Records drawn from a dataset
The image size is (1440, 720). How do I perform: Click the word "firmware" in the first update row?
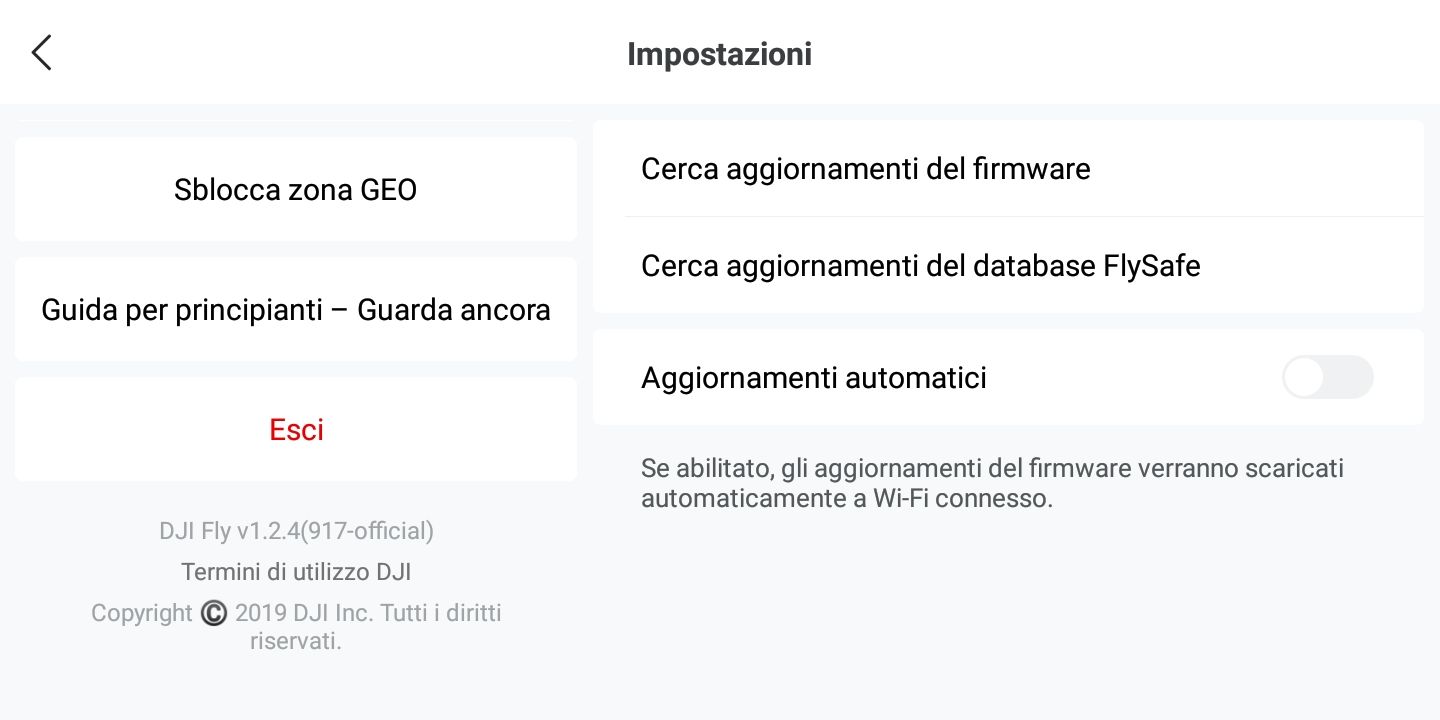click(x=1031, y=169)
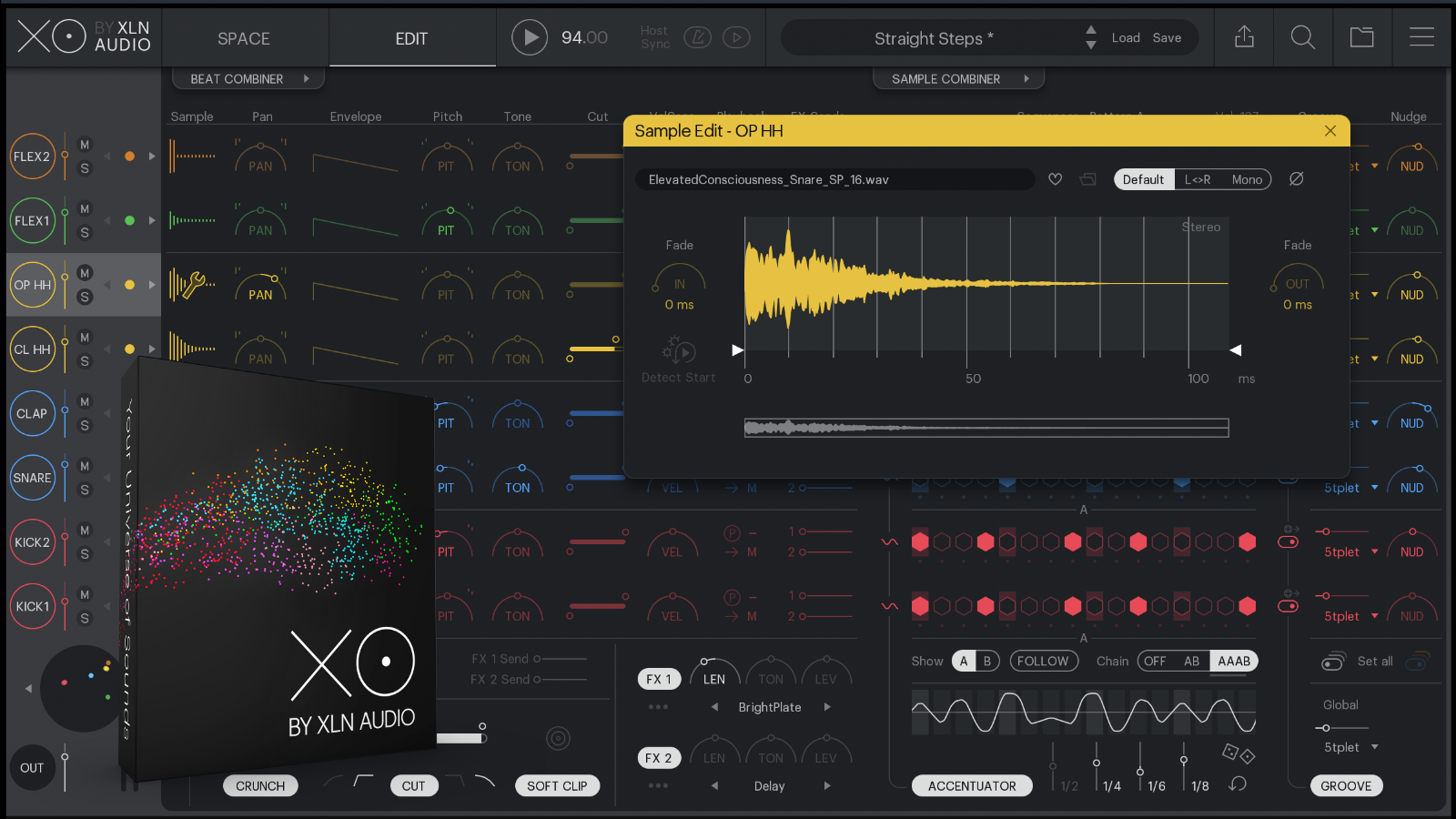
Task: Click the Detect Start icon
Action: 679,351
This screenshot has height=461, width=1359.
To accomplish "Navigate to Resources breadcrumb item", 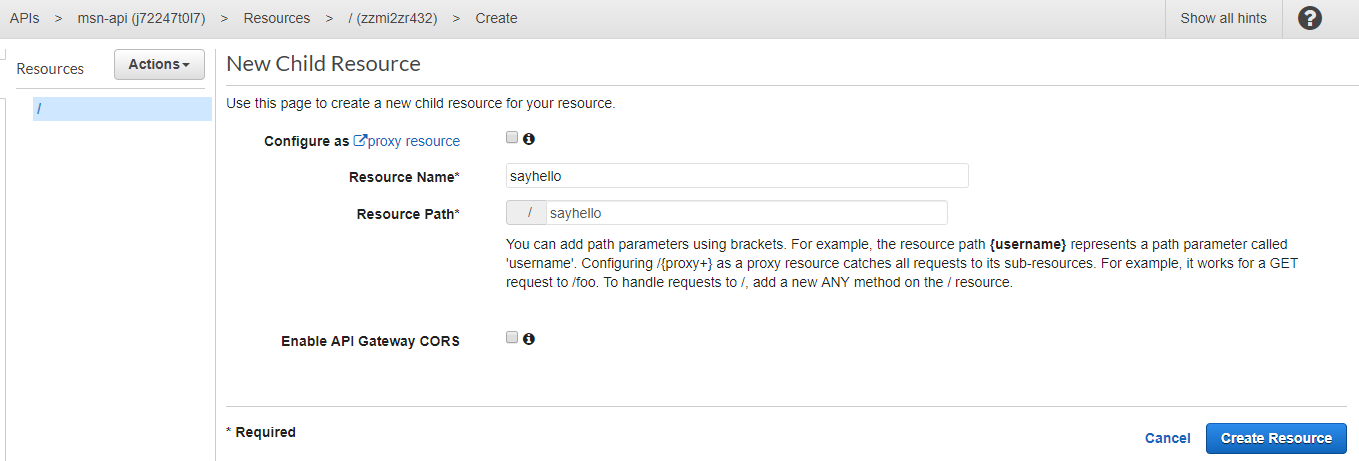I will (x=276, y=18).
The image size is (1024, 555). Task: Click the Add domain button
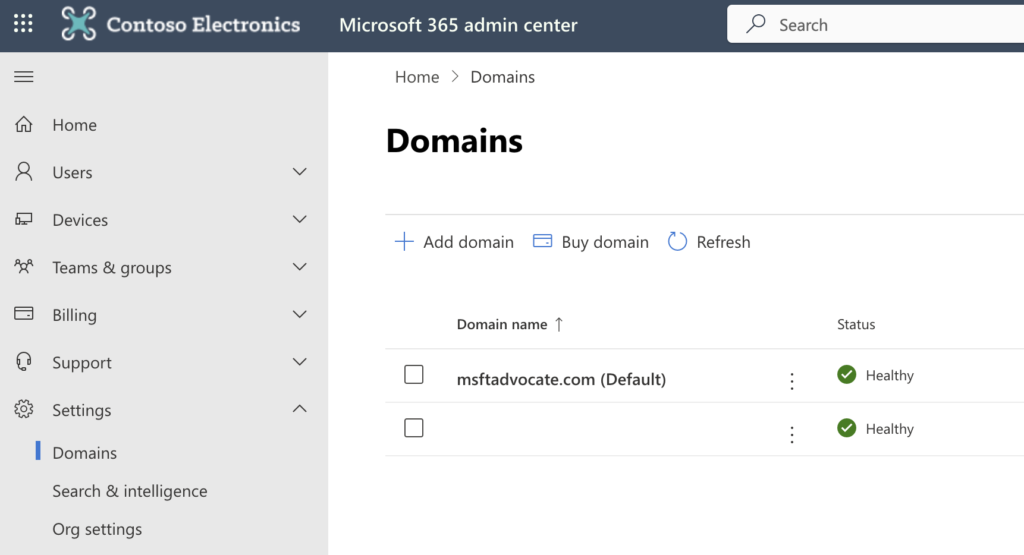pyautogui.click(x=454, y=242)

* _Exercise objective_
No pictures should appear in the copy. Reproduce exactly the lines from the line containing "The image size is (1024, 555)." through the last line of the data, inclusive.

* _Result for this exercise_
The image size is (1024, 555). Task: Click the Add domain button
pyautogui.click(x=454, y=242)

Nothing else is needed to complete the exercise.